START Entries provided
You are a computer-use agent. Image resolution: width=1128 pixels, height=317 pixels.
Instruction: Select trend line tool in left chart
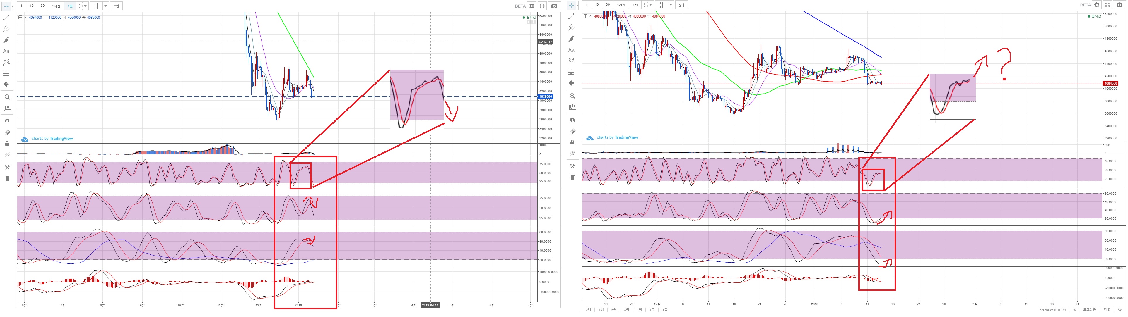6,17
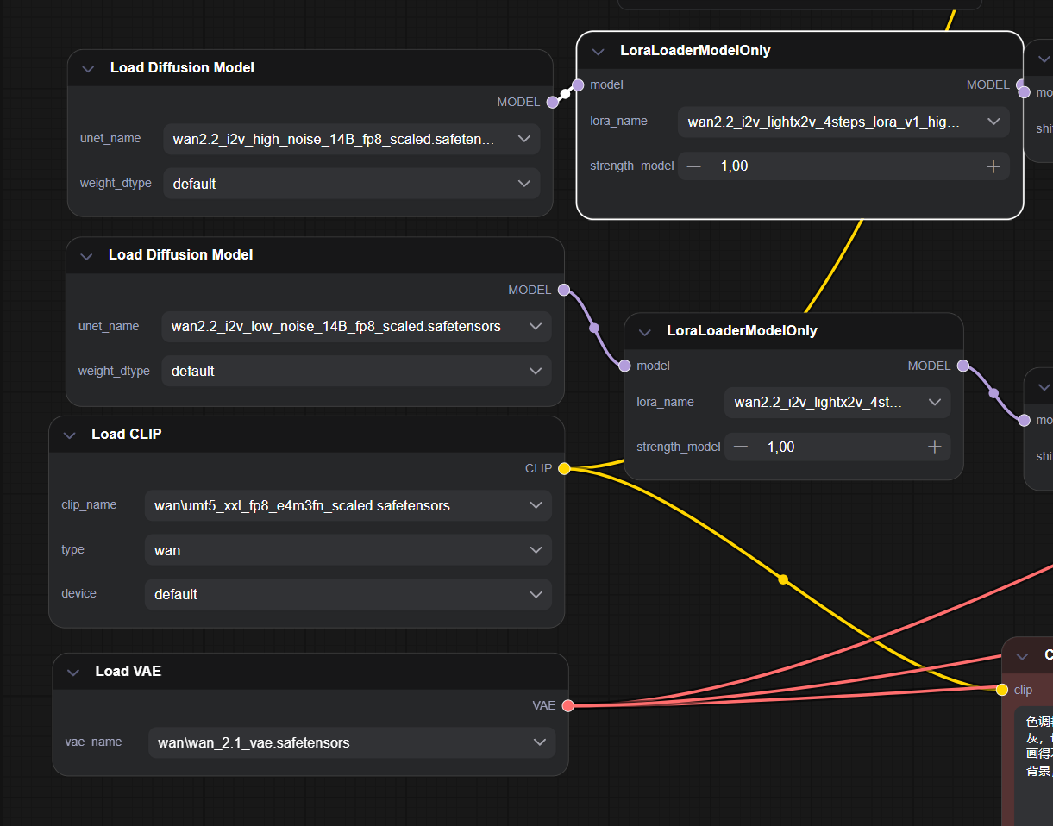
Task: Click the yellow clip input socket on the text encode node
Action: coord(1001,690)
END Entries provided
Exercise description:
Reproduce the data above with "trend line tool" swapped for "ruler tool" and everything else unchanged. Omit the pictures from your answer.

Answer to this task:
You are a computer-use agent. Image resolution: width=1128 pixels, height=317 pixels.
Instruction: Select ruler tool in left chart
6,17
Task: Click the yellow clip input socket on the text encode node
Action: coord(1001,690)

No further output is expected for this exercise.